Using a retail outlet to sell telecommunication services is nothing new. But given that half of Wal-Mart's 3,500 stores are in rural areas, the Hughes deal represents a clever strategy to access Wal-Mart's base. Better broadband service will clearly benefit rural communities, as the Pew Internet & American Life Project reported that only 31% of them have access to high-speed Internet services. "It will also offer a true one-stop-shopping experience," says Abella.

These services will also help burnish Wal-Mart's image, which has been tarnished in the last couple of years by heavy criticism of its wage and health benefit policies and problems with customer service (BusinessWeek, 10/2/07).

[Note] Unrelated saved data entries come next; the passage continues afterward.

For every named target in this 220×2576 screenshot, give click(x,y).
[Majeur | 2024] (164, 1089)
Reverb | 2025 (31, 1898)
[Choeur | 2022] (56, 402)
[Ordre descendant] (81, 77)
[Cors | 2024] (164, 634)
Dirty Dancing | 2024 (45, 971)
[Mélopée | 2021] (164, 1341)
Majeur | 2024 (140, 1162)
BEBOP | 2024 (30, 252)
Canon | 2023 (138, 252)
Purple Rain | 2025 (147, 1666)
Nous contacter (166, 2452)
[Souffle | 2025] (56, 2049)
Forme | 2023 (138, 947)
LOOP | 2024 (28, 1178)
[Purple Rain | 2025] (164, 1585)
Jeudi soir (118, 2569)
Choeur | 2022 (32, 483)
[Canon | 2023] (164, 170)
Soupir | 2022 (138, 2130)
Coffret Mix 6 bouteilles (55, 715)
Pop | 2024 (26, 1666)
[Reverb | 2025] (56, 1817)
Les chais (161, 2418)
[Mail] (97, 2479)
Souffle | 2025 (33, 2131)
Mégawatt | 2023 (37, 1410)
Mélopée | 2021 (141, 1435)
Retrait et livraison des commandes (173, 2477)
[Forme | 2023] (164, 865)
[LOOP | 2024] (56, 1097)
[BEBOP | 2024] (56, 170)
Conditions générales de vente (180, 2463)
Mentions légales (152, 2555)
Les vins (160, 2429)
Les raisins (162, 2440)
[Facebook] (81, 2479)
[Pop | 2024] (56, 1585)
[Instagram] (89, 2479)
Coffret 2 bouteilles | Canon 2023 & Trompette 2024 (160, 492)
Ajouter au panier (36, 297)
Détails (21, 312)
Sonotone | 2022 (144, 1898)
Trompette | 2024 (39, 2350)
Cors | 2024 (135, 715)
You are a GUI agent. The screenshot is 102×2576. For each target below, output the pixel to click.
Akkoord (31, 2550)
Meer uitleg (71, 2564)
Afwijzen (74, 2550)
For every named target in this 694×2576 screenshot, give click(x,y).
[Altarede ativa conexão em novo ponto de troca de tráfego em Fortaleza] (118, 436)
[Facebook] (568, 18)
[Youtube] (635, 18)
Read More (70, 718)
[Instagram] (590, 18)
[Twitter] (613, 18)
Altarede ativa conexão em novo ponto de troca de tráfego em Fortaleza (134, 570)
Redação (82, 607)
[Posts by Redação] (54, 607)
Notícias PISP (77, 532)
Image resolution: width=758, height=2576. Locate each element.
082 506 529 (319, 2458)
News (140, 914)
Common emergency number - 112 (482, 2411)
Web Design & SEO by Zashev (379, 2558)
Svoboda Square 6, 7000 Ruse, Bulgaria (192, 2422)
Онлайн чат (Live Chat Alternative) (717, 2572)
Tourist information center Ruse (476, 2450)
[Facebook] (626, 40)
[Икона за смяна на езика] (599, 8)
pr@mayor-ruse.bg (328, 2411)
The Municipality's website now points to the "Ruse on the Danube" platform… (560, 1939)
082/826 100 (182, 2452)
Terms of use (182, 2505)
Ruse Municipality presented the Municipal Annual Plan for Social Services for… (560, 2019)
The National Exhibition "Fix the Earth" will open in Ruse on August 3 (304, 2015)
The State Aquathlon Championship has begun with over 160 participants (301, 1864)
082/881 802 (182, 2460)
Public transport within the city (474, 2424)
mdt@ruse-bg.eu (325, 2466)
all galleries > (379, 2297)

Earlier this year, Chief Executive H. Lee Scott announced that over the next two to three years Wal-Mart will add 400 in-store health clinics to its already existing base of 78 clinics. Each visit costs an average of $45 to $50, compared with $150 for a visit to the doctor's and $400 for a trip to the emergency room. Wal-Mart found that 40% of visitors at these clinics were uninsured. At the same time, the $4 generic prescriptions Wal-Mart introduced in September, 2006, now account for more than 35% of all prescriptions filled at the chain. Nearly a third of the $4 prescriptions are filled without insurance.

New Areas for Price Competition

"The response has been nothing short of spectacular," says Scott (BusinessWeek, 5/24/07). "Within days of announcing our $4 program, countless other discounters, drug stores, and supermarkets dropped their prices on generic prescriptions."

The Bentonville (Ark.) company earlier this year also announced the Wal-Mart MoneyCenters (BusinessWeek, 6/20/07), which would offer its customers a host of financial services including check-cashing, bill payments, and international money transfers. According to ACNielson , 42% of Wal-Mart shoppers have yearly household incomes under $40,000. Banking service would help many customers who are described as "unbanked" because they don't use banking services. Wal-Mart says its entry into financial services (BusinessWeek, 7/6/07) has already cut some fees, such as check-cashing, by 25% to 50% in certain markets.

Sure, Wal-Mart is entering unfamiliar territory with Net access. How well Hughes serves Wal-Mart customers in a service-intensive business could make it vulnerable to complaints. "Wal-Mart will essentially be a reseller…and the service quotient will be beyond their control," says Abella. But he also believes that, as in most product categories Wal-Mart enters, prices for satellite service in rural areas will drop. And for Wal-Mart's core customers, low prices always matter.